The gridlocked conflict between dockworkers and APM Terminals is now starting to really hurt the Port of Gothenburg.
The port has previously estimated that the conflict caused a seven percent slide in cargo volumes as carriers and shippers have found other ways to transport their cargoes to and from Sweden.
And now the global container carrier MSC,threatens to cut its calls in Port of Gothenburg in half unless the problems are resolved, reports Swedish media Gøteborgs-Posten.
We are getting so strong reactions from our customers that we will definitely make a sizeable reduction on bookings in Sweden"
"It's 100 percent because of the labor conflict.
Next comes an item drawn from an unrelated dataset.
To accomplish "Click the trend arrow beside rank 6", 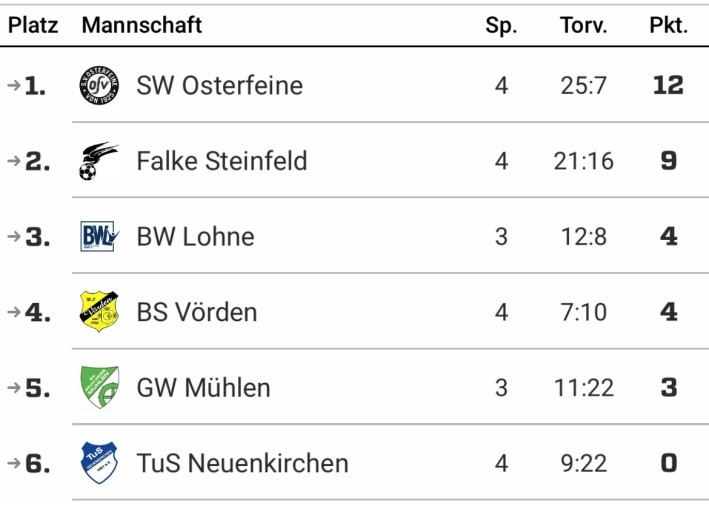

We are getting so strong reactions from our customers that we will definitely make a sizeable reduction on bookings in Sweden," Morten Møller Weisdal, MSC's managing director in Sweden, tells the media, adding that this would be a significant reduction of around half the port calls.
MSC is a major customer of APM Terminals in Port of Gothenburg and partner of Maersk Line in then world's biggest container alliance, 2M.
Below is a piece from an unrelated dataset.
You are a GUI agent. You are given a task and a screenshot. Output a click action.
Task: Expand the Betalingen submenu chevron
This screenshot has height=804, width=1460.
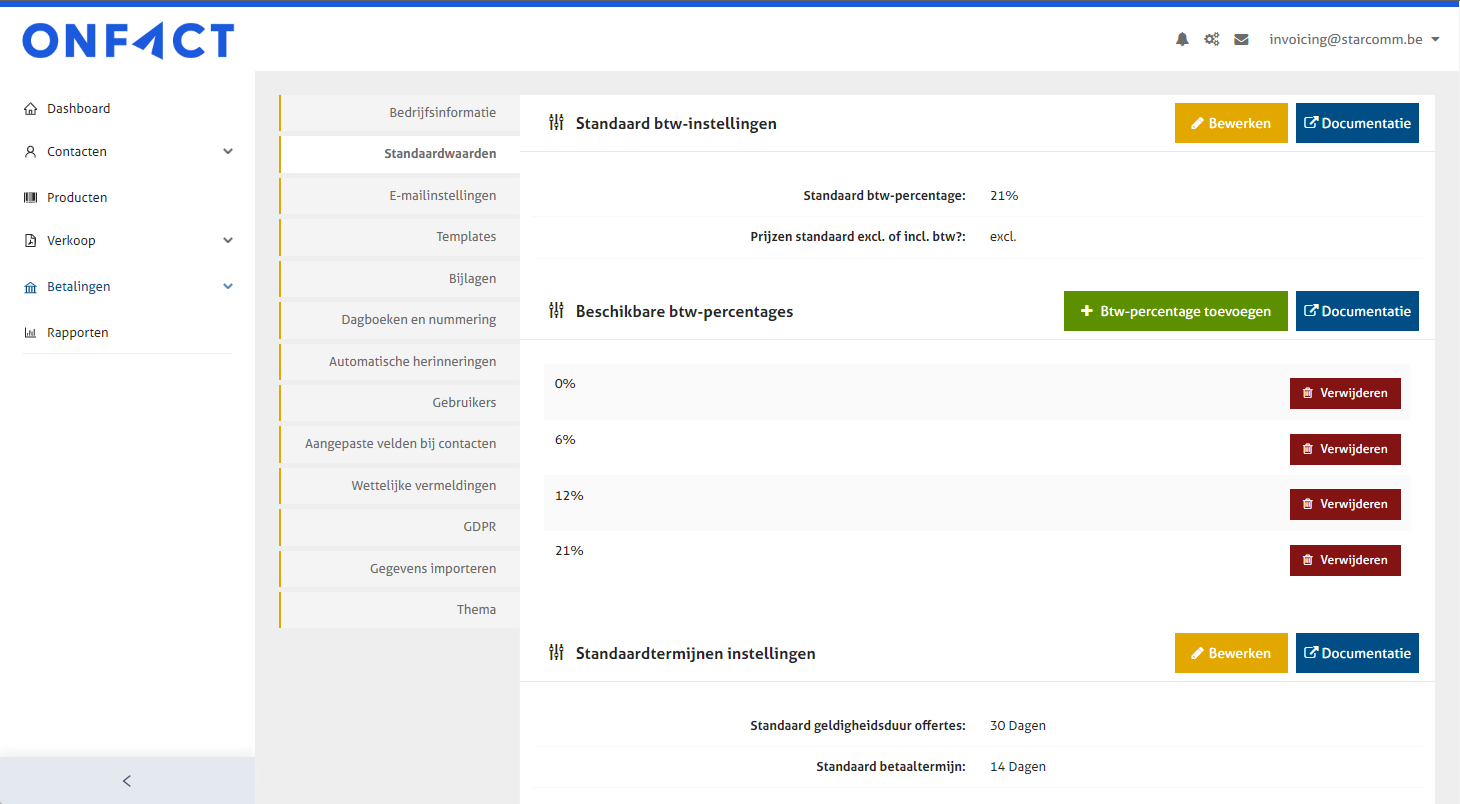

The statement from MSC comes a week and a half after yet another attempt to mediate the conflict between dockworkers represented by union Svensk Hamnarbetarförbundet's subdivision Ham4an and the Maersk Group's port unit APM Terminals collapsed.
The carrier is not the first customer to look toward other ports due to the conflict. In May the Swedish foresting group Stora Enso announced that it considers leaving Port of Gothenburg. This news came in a letter to Sweden's minister of transport, who has entered the case.
According to Gøteborgs-Posten, chemical group Akzo Nobel and fashion company Lindex have also opted to find other routes for its goods.
However, a resolution does not look imminent. In early June the Swedish mediator announced that he has given up efforts to mediate between the parties in the conflict. The parties have been summoned to a new meeting at Sweden's mediation body Mæglingsinstitutionen on Friday, reports media Sjøfartstidningen.